4. How can a claims administrator support a “change in condition” sufficient to support a short-term disability benefits termination? Plaintiff Craig Canter was a premises technician with Illinois Bell Telephone Company. In February 2017, he submitted a claim for STD benefits based on headaches and dizziness. Sedgwick, the third-party claims administrator, awarded benefits. It continued to award benefits until a change in the medical records, at which time it discontinued STD benefits. The plaintiff filed suit, claiming that Sedgwick’s decision was arbitrary and capricious on four grounds: (1) there was no change in his condition; (2) Sedgwick discounted plaintiff’s own complaints of dizziness with exertion; (3) the independent reviewers did not try hard enough to reach plaintiff’s providers; and (4) Sedgwick failed to overturn its decision after plaintiff’s leave-of-absence accommodation was approved. Rejecting the third and fourth grounds as seeking to introduce information outside of the administrative record, which could not be considered on deferential review, the court set aside those arguments swiftly. As for the remaining two points, the court disagreed with plaintiff. First, the court found that “two things changed,” namely that the plaintiff’s neurology provider had stopped saying that plaintiff should be off work due to dizziness and expressly stated that the plaintiff’s “persistent dizziness had resolved.” (The headaches had resolved previously). Second, the court concluded that the plaintiff’s complaints of dizziness with exertion was “a subjective symptom,” but the “SPD requires objective evidence,” which was not evident in the “battery of tests his various providers ordered” all of which came back normal. As a result, the court concluded that the undisputed facts showed that the decision to terminate plaintiff’s STD benefits was not arbitrary and capricious. Canter v. AT&T Umbrella Benefits Plan No. 3, No. 18 C 7375, 2021 WL 663178 (N.D. Ill. Feb. 19, 2021).

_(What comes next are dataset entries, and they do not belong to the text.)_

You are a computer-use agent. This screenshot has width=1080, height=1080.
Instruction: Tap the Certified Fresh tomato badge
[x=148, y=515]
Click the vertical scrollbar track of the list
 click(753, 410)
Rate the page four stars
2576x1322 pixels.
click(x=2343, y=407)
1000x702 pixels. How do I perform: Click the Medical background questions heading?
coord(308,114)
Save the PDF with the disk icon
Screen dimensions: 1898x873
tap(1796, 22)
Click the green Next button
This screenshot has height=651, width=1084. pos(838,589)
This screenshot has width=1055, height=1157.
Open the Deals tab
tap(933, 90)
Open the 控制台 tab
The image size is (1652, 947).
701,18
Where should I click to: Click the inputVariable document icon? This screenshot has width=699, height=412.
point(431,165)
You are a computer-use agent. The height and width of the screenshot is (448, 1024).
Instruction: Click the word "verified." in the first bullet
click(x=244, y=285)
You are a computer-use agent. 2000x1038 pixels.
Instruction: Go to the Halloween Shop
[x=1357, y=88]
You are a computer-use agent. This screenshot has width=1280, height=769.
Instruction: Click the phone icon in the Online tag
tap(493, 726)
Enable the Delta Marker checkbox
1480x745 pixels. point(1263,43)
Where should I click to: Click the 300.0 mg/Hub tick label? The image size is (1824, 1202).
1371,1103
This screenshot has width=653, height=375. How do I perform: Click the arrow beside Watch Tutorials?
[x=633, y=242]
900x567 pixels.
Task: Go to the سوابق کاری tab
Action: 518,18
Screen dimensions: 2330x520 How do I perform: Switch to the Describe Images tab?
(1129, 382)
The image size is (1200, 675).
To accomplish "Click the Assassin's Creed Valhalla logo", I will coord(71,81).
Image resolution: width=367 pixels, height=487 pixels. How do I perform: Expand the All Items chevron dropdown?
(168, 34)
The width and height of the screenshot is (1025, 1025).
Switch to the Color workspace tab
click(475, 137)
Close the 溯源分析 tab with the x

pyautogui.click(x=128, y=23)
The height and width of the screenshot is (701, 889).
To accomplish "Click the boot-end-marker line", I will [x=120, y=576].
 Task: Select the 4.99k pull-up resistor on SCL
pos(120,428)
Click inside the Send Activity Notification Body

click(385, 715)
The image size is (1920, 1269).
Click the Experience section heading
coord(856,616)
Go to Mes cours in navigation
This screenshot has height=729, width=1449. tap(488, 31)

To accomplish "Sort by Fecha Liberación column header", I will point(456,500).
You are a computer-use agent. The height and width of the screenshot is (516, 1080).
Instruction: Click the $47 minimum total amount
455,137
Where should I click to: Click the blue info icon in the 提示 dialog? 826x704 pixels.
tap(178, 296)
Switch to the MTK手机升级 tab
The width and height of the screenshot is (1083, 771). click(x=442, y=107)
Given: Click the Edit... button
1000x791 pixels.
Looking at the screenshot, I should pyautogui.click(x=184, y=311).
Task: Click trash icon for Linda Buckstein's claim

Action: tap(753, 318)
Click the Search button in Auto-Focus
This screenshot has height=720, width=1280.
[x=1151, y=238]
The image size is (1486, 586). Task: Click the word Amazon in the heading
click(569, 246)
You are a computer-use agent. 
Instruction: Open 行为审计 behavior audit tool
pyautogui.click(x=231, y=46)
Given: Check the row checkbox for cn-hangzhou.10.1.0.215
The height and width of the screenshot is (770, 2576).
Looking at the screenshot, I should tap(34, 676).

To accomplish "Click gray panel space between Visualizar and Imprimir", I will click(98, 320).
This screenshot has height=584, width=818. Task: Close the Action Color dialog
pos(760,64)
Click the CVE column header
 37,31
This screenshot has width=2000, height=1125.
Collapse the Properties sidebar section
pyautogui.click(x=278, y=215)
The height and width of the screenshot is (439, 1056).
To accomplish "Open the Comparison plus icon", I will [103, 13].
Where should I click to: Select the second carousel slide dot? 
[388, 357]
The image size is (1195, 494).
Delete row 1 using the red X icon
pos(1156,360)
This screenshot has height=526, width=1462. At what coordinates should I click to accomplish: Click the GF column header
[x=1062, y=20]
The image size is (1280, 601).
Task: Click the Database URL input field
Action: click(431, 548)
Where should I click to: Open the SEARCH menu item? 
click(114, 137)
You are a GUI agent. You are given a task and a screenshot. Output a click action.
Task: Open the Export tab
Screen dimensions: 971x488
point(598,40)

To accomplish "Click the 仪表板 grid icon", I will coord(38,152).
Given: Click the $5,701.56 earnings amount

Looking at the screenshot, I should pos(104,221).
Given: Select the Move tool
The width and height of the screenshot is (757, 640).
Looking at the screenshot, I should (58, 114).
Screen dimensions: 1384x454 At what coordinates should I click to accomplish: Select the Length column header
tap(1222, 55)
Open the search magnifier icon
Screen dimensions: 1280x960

5. When can a plaintiff support extra-record discovery as to the meaning of the phrase, “own occupation”?  Plaintiff Erasmo Serrano claimed he was unable to work as an emergency room physician, because of a condition related to his shoulder. He applied for long-term disability benefits, but his claim was denied and he filed suit. In his action, plaintiff alleged that the term “own occupation” in the applicable policy was vague and ambiguous, and served discovery relating to the definition of that term. Standard Insurance objected, contending that the information sought was irrelevant because when reviewing whether its interpretation was arbitrary and capricious, the court must limit its review to the documents contained in the administrative record. The court agreed, focusing also on the fact that the plaintiff made no showing of exceptional circumstances to justify this discovery (failing to even file a reply brief). In making its finding, the court also noted that, “[w]hen a plan administrator is given authority to interpret the plan language, and more than one interpretation is rational, the administrator can choose any rational alternative.” (internal citations omitted). Serrano v. Standard Ins. Co., No. 20-2364-JAR-KGG, 2021 WL 602673 (D. Kan. Feb. 16, 2021).

DISCLAIMER: Because of the generality of this update, the information provided herein may not be applicable in all situations and should not be acted upon without specific legal advice based on particular situations.